Rows of pointing data
==========

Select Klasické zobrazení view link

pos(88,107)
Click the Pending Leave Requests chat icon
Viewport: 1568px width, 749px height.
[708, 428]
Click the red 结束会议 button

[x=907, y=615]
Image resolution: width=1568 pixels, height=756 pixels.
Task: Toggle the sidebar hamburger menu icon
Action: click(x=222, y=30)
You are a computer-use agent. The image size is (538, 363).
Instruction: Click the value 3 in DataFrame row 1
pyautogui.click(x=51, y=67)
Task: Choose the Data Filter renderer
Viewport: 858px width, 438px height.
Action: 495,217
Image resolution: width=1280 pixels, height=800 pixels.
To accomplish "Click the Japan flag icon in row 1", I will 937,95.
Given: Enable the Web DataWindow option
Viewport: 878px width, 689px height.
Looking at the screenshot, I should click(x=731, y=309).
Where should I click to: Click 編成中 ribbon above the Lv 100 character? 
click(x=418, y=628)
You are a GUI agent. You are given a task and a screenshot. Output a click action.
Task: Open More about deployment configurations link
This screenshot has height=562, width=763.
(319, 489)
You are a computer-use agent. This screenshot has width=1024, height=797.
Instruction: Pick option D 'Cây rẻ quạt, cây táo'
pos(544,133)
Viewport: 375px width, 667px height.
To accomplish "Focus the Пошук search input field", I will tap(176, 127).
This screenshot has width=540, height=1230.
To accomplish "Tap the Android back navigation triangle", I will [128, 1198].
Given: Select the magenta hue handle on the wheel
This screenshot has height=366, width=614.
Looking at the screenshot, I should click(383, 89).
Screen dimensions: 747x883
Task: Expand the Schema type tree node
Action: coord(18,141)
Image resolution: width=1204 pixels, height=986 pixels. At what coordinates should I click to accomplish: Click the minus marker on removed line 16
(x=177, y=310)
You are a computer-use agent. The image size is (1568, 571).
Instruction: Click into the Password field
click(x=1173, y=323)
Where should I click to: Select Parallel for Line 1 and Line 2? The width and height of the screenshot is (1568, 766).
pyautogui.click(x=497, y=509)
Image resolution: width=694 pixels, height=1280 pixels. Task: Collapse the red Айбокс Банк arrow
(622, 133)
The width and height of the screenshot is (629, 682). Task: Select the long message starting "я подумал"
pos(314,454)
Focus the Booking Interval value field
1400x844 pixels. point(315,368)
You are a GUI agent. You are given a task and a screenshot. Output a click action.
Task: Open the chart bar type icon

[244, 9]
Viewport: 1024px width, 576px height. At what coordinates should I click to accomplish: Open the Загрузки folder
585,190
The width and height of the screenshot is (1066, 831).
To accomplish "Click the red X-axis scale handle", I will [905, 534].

==========

→ **Given instruction**: Reproduce the lines of the material above verbatim, from the line holding "Click the red 结束会议 button" through the line holding "pos(544,133)", with both of those lines included.

→ **Solution to the exercise**:
Click the red 结束会议 button

[x=907, y=615]
Image resolution: width=1568 pixels, height=756 pixels.
Task: Toggle the sidebar hamburger menu icon
Action: click(x=222, y=30)
You are a computer-use agent. The image size is (538, 363).
Instruction: Click the value 3 in DataFrame row 1
pyautogui.click(x=51, y=67)
Task: Choose the Data Filter renderer
Viewport: 858px width, 438px height.
Action: 495,217
Image resolution: width=1280 pixels, height=800 pixels.
To accomplish "Click the Japan flag icon in row 1", I will 937,95.
Given: Enable the Web DataWindow option
Viewport: 878px width, 689px height.
Looking at the screenshot, I should click(x=731, y=309).
Where should I click to: Click 編成中 ribbon above the Lv 100 character? 
click(x=418, y=628)
You are a GUI agent. You are given a task and a screenshot. Output a click action.
Task: Open More about deployment configurations link
This screenshot has height=562, width=763.
(319, 489)
You are a computer-use agent. This screenshot has width=1024, height=797.
Instruction: Pick option D 'Cây rẻ quạt, cây táo'
pos(544,133)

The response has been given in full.